===== THE DATA =====

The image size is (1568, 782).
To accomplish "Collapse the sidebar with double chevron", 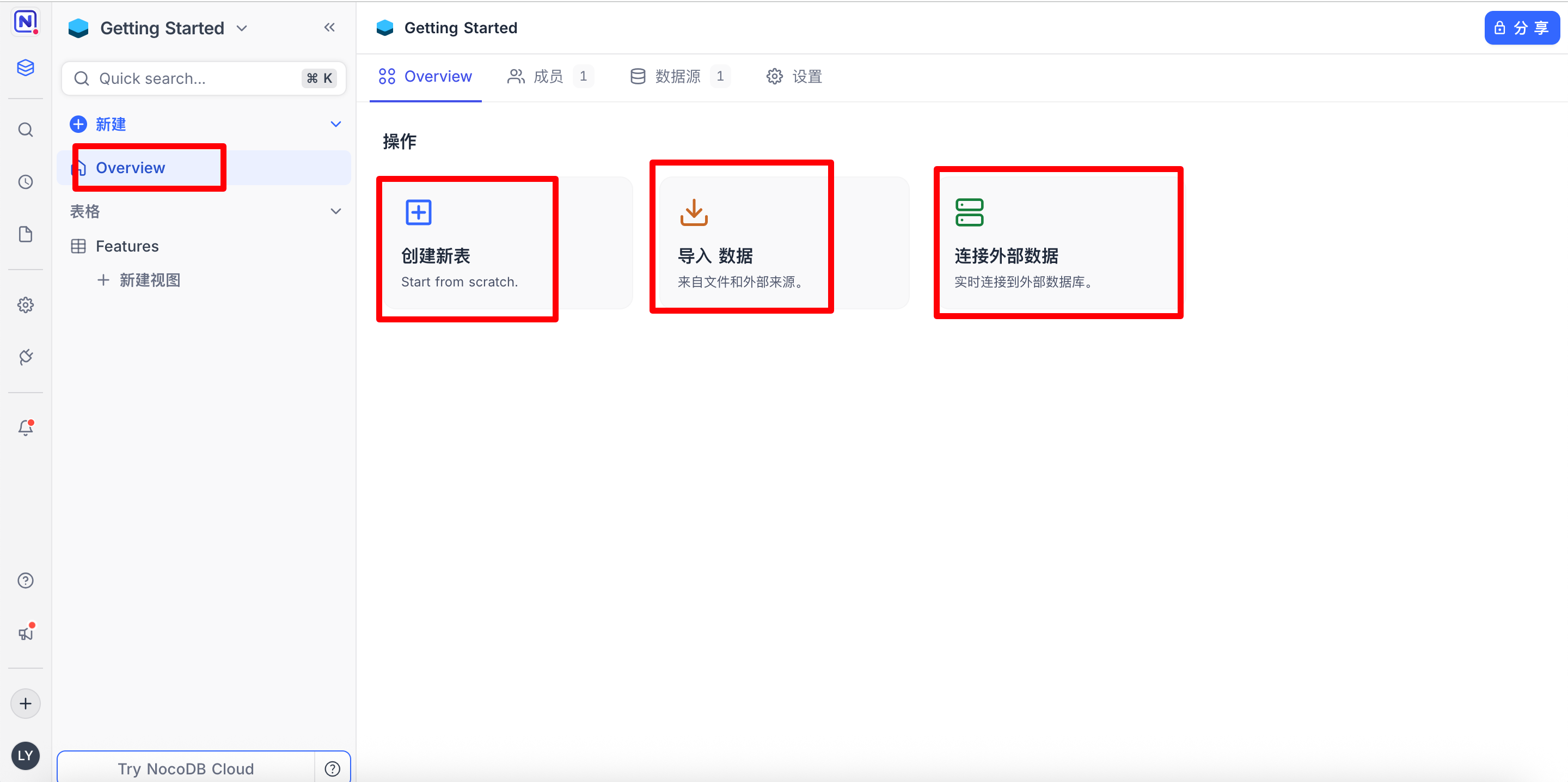I will (329, 27).
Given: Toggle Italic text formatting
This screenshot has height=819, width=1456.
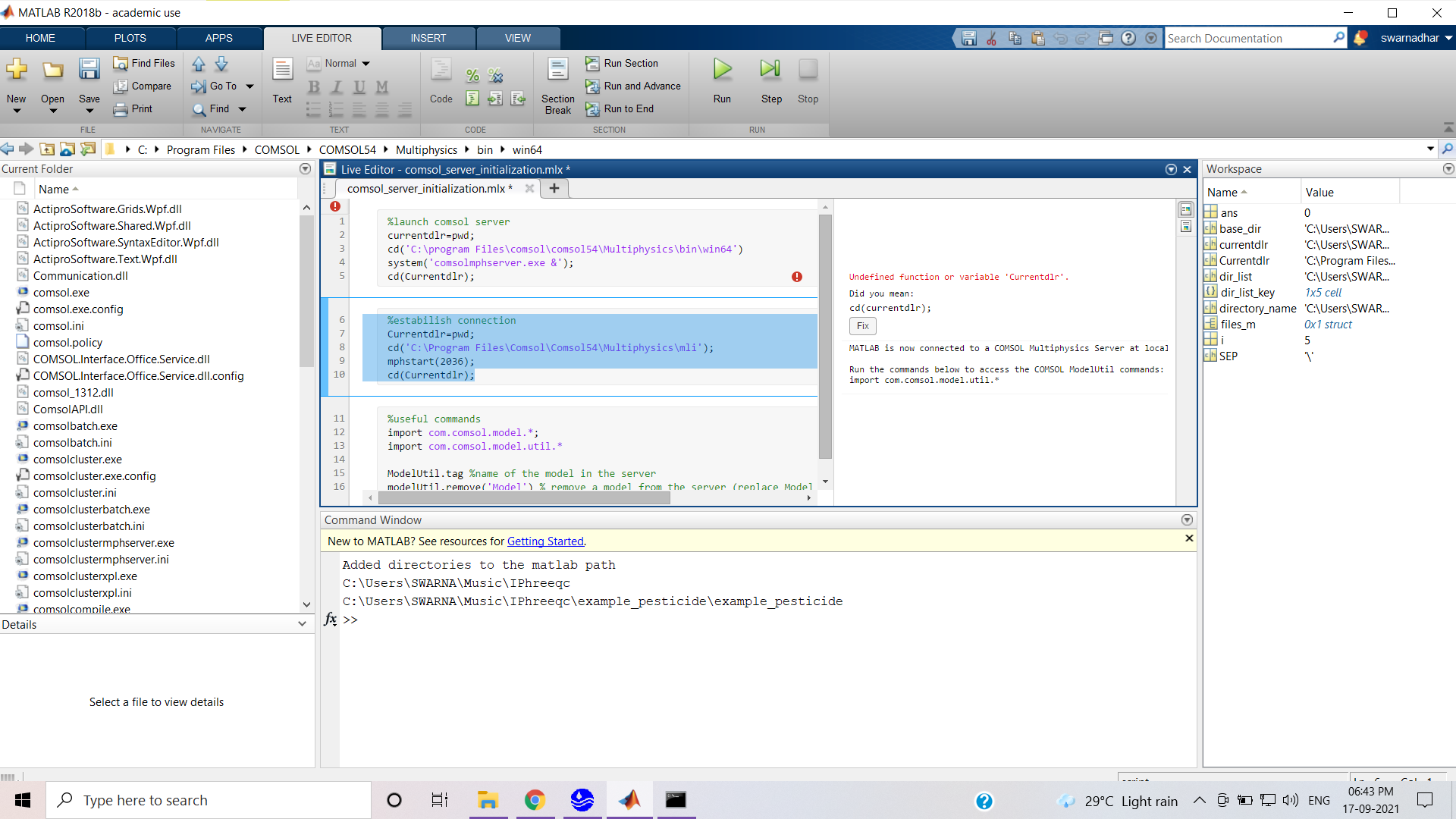Looking at the screenshot, I should click(x=337, y=87).
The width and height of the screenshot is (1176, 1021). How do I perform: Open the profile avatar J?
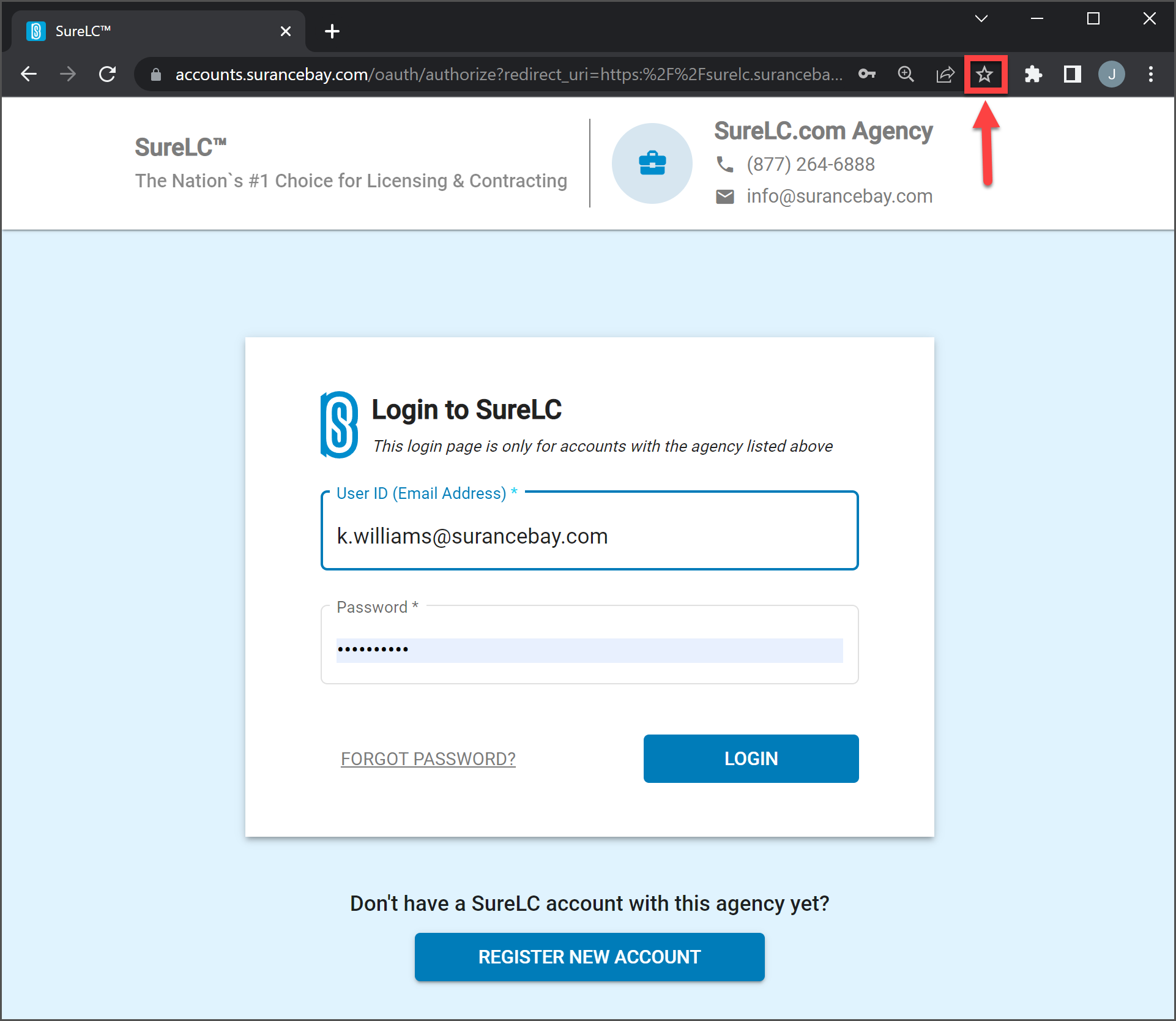(x=1111, y=75)
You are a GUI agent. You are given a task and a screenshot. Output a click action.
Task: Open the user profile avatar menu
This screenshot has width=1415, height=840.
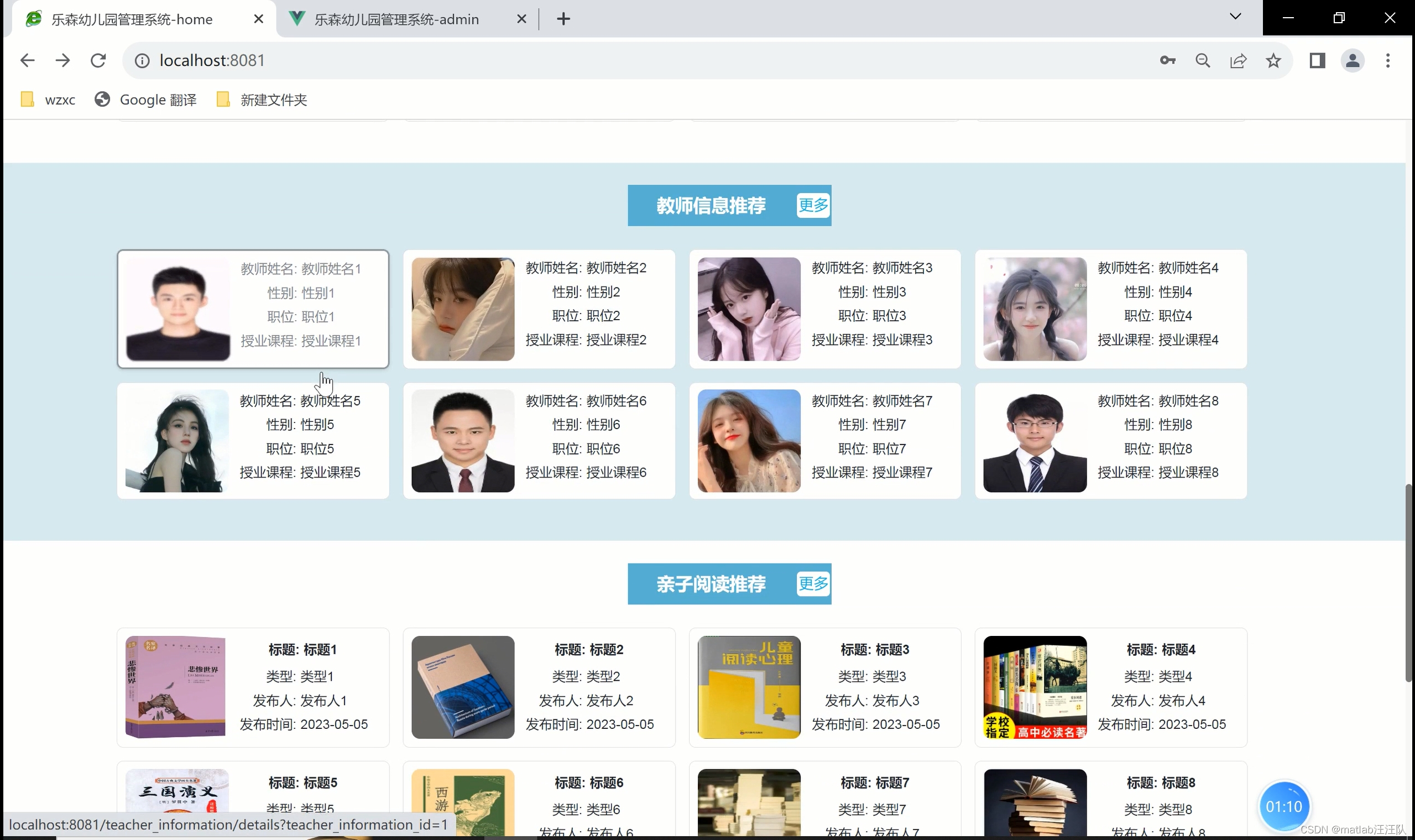tap(1352, 61)
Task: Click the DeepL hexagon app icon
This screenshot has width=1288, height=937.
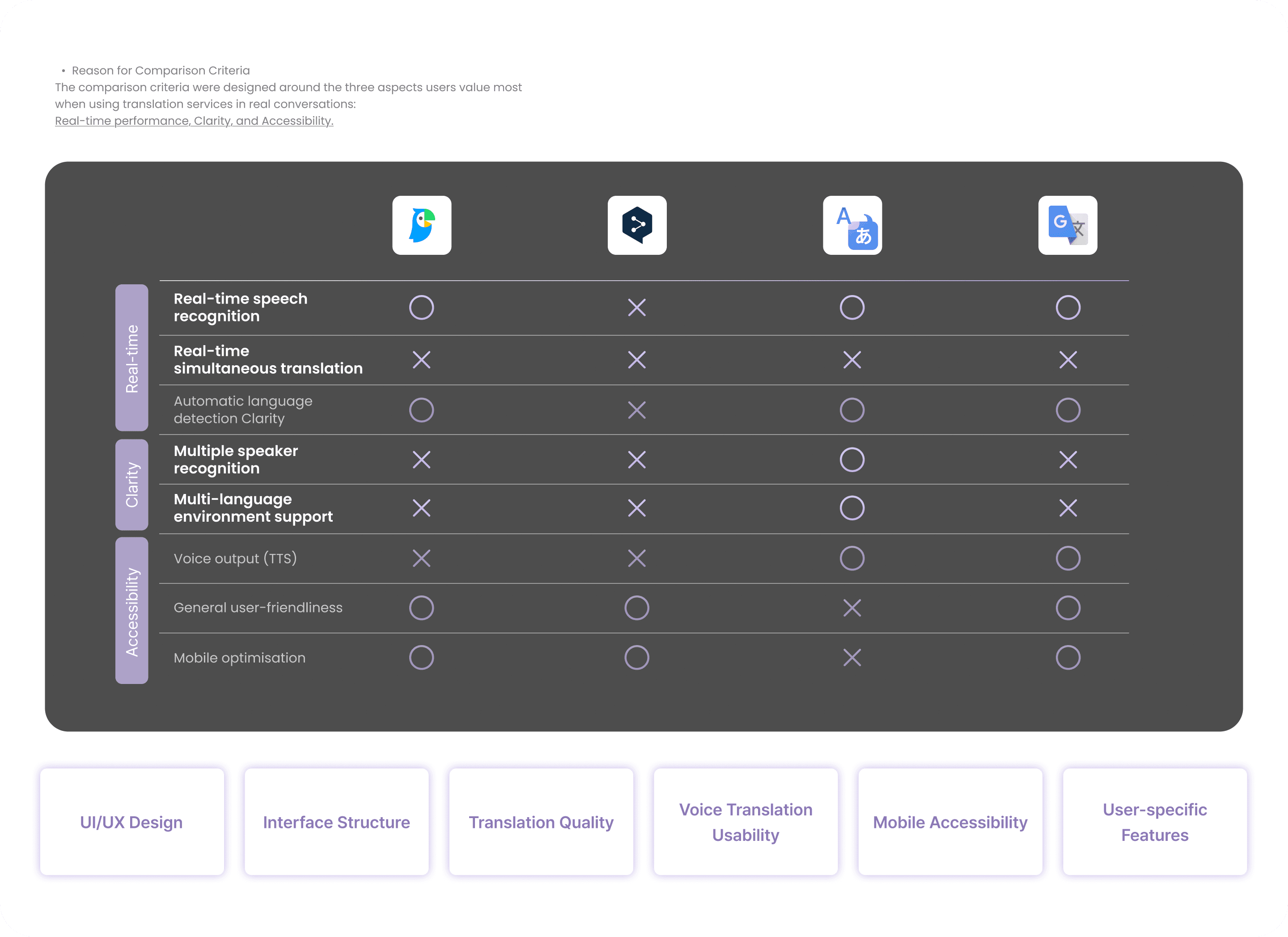Action: click(636, 225)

=====

PROMPT:
Repeat each line word for word, from the one with "You are a GUI" down to the last line of the data, and keep the pictures out of it.

ANSWER SECTION:
You are a GUI agent. You are given a task and a screenshot. Output a click action.
Task: Open the user profile avatar menu
This screenshot has width=1415, height=840.
tap(1352, 61)
Task: Click the DeepL hexagon app icon
This screenshot has width=1288, height=937.
Action: click(636, 225)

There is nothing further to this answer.